• **Task inputs**:
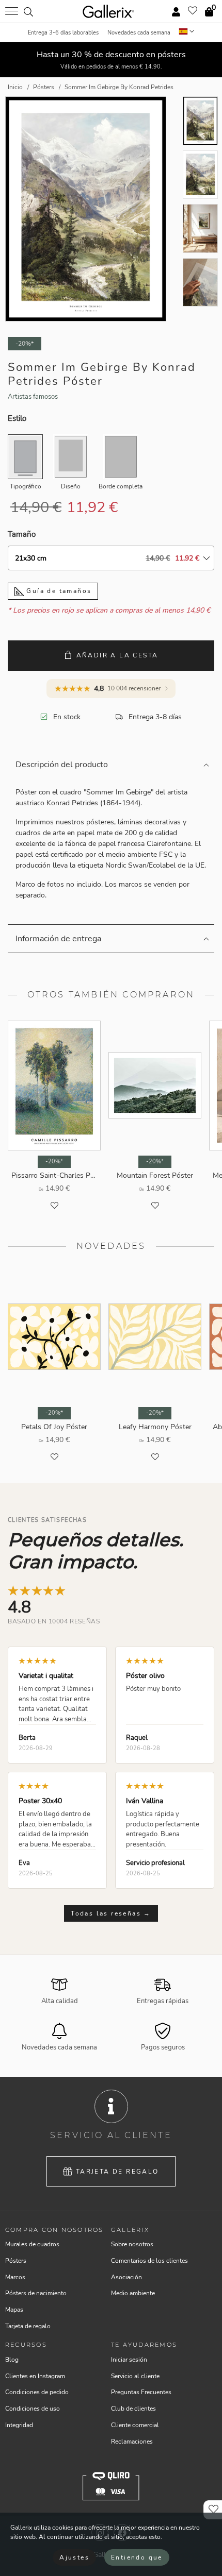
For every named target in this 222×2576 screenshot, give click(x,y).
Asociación (126, 2277)
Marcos (15, 2277)
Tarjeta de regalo (117, 2171)
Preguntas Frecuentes (141, 2392)
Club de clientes (133, 2408)
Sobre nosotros (132, 2244)
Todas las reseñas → (111, 1913)
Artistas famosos (33, 396)
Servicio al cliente (135, 2376)
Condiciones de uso (32, 2408)
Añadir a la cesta (117, 655)
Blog (12, 2359)
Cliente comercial (135, 2425)
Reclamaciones (132, 2441)
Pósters (15, 2261)
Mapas (14, 2310)
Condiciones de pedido (37, 2392)
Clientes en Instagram (35, 2376)
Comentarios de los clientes (149, 2261)
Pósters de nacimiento (36, 2293)
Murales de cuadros (32, 2244)
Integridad (19, 2425)
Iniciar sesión (129, 2359)
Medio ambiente (133, 2293)
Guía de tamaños (57, 591)
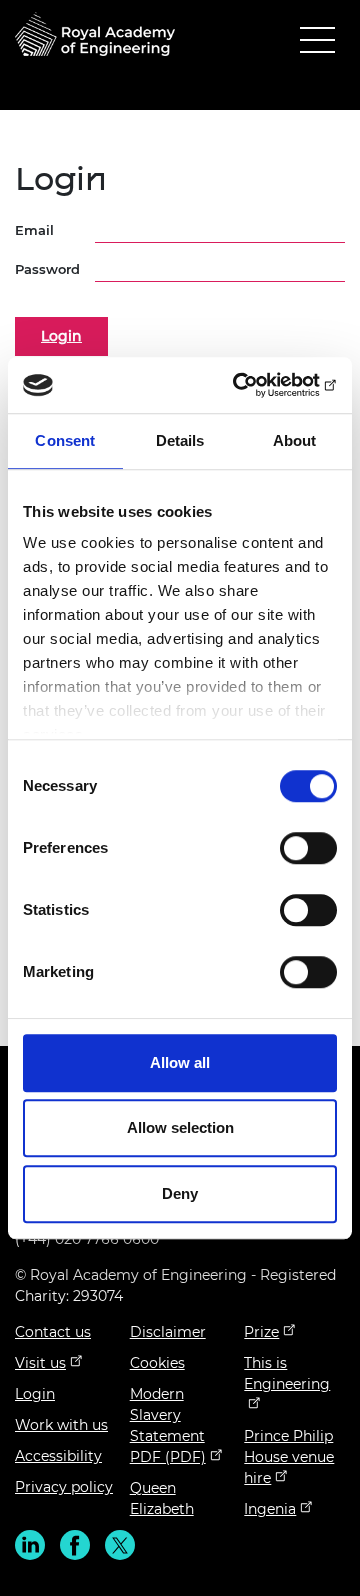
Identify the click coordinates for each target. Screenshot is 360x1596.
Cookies (157, 1363)
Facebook (75, 1545)
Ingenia (270, 1509)
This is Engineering (287, 1373)
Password (47, 269)
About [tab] (295, 440)
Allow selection (180, 1127)
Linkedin (30, 1545)
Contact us (53, 1332)
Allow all (180, 1062)
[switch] (308, 848)
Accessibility (58, 1456)
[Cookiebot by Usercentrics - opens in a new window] (254, 385)
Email (34, 230)
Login (35, 1394)
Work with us (61, 1425)
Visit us (40, 1363)
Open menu (317, 44)
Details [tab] (180, 440)
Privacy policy (64, 1487)
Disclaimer (168, 1332)
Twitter (120, 1545)
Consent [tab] (65, 440)
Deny (180, 1193)
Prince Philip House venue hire (289, 1457)
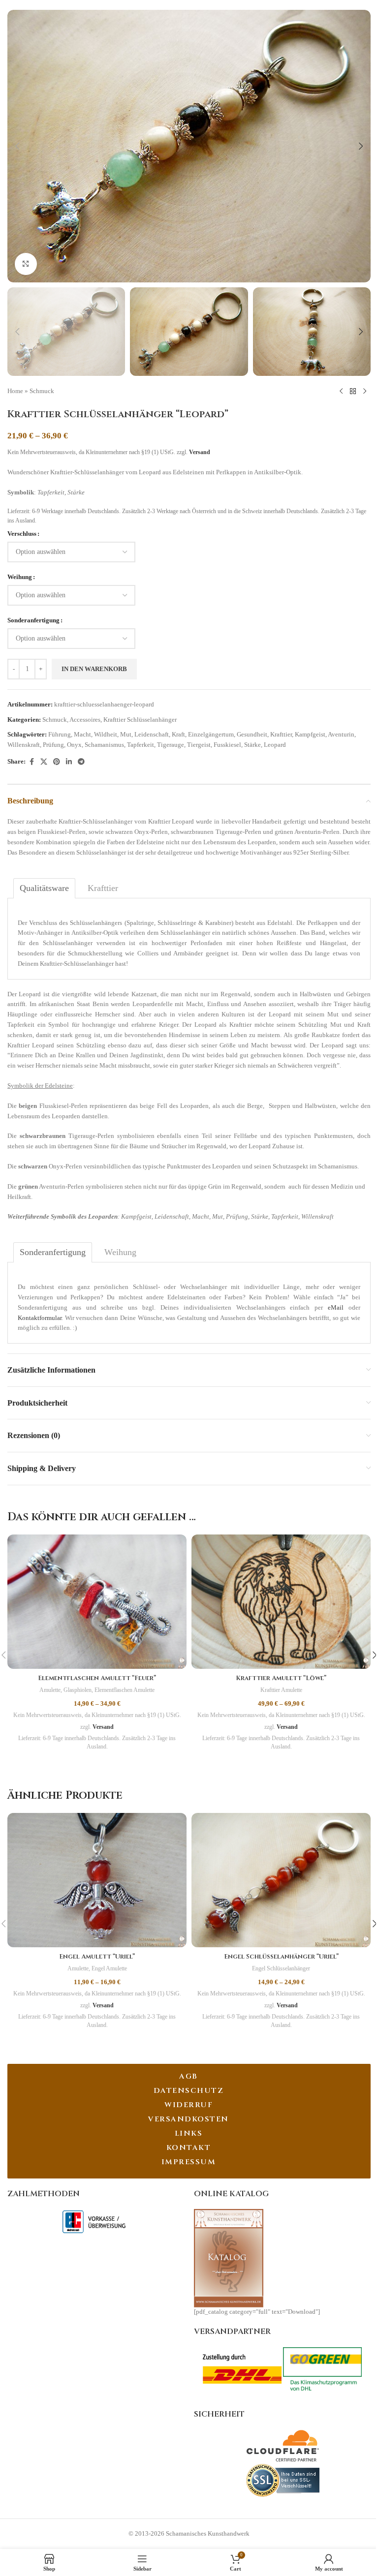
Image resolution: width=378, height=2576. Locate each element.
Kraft (178, 734)
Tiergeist (199, 744)
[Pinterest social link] (56, 762)
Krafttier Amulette (281, 1690)
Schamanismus (104, 744)
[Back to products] (353, 392)
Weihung (19, 577)
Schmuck (42, 391)
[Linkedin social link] (69, 762)
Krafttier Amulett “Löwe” (281, 1678)
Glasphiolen (77, 1690)
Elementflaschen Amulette (124, 1690)
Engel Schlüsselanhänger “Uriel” (281, 1956)
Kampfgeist (310, 734)
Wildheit (105, 734)
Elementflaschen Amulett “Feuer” (97, 1678)
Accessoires (84, 719)
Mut (125, 734)
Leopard (275, 744)
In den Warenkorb (94, 669)
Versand (199, 452)
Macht (82, 734)
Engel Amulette (109, 1968)
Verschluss (21, 533)
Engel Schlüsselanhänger (281, 1968)
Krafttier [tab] (103, 888)
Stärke (252, 744)
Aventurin (341, 734)
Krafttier (281, 734)
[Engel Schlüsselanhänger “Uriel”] (281, 1880)
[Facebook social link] (31, 762)
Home (15, 391)
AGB (188, 2076)
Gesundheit (252, 734)
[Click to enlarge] (26, 264)
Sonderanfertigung (33, 620)
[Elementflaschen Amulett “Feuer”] (97, 1601)
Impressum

• **Directions**: The response should be the listing above, limited to the lines between the one holding "Engel Amulette (109, 1968)" and the one holding "Gesundheit (252, 734)", inclusive, reproduced exactly.

• **Output for this exercise**:
Engel Amulette (109, 1968)
Verschluss (21, 533)
Engel Schlüsselanhänger (281, 1968)
Krafttier [tab] (103, 888)
Stärke (252, 744)
Aventurin (341, 734)
Krafttier (281, 734)
[Engel Schlüsselanhänger “Uriel”] (281, 1880)
[Facebook social link] (31, 762)
Home (15, 391)
AGB (188, 2076)
Gesundheit (252, 734)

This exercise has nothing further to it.